Energy and interest rates

Sat, 02 Apr 2011 14:07:00 +0000 Published in La Razón

The expression "April slope" has been rightly introduced these days in the national economic jargon, since the increase in the prices of gasoline, natural gas and butane gas, together with the rise of the Euribor -subject of interest at which a great part of the mortgages are indexed - supposes a new obstacle to the slow recovery of the Spanish Economics . At final, this increase in basic prices, together with wage rigidities -and decreases, in more than a few cases- means a loss -another one- in the purchasing power of families. We must also take into account the indirect inflationary effects on many other prices on Economics, which reinforces the direct negative effect. It is precisely rising European inflation that is driving the rise in the Euribor. A rise also justified by the European cycle of greater prosperity, with which we are not yet synchronized. A rise that is presumed to be the first of many more, in an environment of a return to conventional post-crisis monetary policy.

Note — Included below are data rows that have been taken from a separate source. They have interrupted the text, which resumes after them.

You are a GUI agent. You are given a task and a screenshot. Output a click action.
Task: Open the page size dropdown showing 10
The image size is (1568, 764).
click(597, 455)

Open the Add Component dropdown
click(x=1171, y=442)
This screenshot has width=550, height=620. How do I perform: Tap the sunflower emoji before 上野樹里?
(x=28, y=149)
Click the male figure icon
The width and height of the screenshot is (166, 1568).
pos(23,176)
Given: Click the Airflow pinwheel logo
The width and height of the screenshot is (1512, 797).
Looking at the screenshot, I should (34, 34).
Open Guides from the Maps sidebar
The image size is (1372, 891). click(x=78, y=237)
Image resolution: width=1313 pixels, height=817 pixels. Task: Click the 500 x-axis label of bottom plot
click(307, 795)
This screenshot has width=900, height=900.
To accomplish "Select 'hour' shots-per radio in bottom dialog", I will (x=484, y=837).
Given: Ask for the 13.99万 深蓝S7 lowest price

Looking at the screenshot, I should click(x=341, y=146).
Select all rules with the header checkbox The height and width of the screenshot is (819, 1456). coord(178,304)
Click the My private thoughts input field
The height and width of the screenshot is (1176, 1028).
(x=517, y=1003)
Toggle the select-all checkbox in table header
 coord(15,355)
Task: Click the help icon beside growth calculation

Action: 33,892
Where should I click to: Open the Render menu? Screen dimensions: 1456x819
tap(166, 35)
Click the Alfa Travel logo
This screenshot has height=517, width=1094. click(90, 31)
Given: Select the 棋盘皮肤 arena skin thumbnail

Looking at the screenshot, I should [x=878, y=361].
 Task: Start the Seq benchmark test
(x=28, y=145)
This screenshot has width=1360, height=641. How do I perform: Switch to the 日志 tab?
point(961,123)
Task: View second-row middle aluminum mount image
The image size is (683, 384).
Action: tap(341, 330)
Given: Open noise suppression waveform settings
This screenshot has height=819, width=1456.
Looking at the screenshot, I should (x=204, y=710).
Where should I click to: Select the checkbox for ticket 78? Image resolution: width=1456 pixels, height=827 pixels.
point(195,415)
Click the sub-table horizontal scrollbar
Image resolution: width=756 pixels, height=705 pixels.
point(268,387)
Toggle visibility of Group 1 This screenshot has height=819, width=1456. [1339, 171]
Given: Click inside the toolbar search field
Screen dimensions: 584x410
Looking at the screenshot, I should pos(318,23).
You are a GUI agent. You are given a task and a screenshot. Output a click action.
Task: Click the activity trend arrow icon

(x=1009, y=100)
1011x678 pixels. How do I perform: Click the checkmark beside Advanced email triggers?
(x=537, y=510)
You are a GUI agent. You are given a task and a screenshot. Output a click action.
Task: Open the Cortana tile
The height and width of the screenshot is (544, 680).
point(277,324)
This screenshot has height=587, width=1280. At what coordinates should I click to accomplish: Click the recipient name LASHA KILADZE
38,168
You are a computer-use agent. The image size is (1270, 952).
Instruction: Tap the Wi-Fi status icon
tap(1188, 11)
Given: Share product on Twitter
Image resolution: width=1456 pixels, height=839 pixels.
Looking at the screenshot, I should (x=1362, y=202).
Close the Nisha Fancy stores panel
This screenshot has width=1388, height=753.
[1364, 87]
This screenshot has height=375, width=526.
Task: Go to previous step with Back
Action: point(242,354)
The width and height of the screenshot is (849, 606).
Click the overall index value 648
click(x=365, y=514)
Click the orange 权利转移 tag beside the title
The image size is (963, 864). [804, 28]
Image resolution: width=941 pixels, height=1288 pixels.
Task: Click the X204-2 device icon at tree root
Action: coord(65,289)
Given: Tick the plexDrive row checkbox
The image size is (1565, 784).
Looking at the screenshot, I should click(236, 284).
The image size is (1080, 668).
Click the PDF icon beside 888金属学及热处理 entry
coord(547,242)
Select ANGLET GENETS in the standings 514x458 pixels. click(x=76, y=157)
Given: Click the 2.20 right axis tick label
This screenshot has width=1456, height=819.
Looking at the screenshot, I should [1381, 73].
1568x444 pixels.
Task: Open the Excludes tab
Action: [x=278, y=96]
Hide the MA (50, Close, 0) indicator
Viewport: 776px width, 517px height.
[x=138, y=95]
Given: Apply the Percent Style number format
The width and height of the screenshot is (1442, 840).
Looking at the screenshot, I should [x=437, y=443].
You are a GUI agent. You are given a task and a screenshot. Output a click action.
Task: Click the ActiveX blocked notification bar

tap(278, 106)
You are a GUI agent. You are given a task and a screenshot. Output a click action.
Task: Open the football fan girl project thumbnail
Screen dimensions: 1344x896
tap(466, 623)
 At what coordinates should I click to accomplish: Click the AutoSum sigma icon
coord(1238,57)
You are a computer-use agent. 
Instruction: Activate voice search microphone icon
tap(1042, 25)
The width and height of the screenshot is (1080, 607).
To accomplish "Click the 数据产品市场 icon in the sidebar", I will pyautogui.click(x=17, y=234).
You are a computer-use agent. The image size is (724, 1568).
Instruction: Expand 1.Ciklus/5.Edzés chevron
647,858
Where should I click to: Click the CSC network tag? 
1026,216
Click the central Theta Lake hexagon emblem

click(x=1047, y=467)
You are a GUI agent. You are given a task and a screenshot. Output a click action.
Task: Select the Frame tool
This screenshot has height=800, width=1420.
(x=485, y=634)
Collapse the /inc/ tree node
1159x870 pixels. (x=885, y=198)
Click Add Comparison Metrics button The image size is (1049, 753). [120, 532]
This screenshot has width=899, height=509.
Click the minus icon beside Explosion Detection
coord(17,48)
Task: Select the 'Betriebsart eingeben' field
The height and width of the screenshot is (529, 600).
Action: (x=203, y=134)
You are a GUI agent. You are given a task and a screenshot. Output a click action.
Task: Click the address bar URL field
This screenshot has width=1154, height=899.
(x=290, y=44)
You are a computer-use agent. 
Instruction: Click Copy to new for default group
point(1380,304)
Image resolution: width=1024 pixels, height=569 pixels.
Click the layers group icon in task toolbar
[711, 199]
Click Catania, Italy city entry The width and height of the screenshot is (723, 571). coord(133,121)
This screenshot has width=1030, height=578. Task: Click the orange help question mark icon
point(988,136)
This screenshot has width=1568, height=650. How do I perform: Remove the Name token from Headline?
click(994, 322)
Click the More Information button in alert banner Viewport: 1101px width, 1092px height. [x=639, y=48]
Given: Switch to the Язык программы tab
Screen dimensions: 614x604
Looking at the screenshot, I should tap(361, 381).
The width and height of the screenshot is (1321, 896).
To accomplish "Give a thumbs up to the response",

The Government has frozen the natural gas and butane gas tariffs for the beneficiaries of the social bonus, some three million low-income citizens with unemployed family members, as well as large families. This measure partly mitigates the harmful effects on the sector of the population most disadvantaged by the rise in these prices. However, the two latent dangers persist: future increases in gasoline prices due to the rise in oil prices and future increases in interest rates, with families, banks, the government and - above all - companies heavily indebted as a whole. This status augurs the continuation of weak growth in supply and demand. It is therefore foreseeable that inflation will not rise beyond 5 percent, but this will be at the cost of low economic growth and a stagnant labor market. All this, in a context of public expense control in the interest of the progressive reduction of the public deficit, in order to achieve international financial survival. A whole challenge that makes us remain on high alert.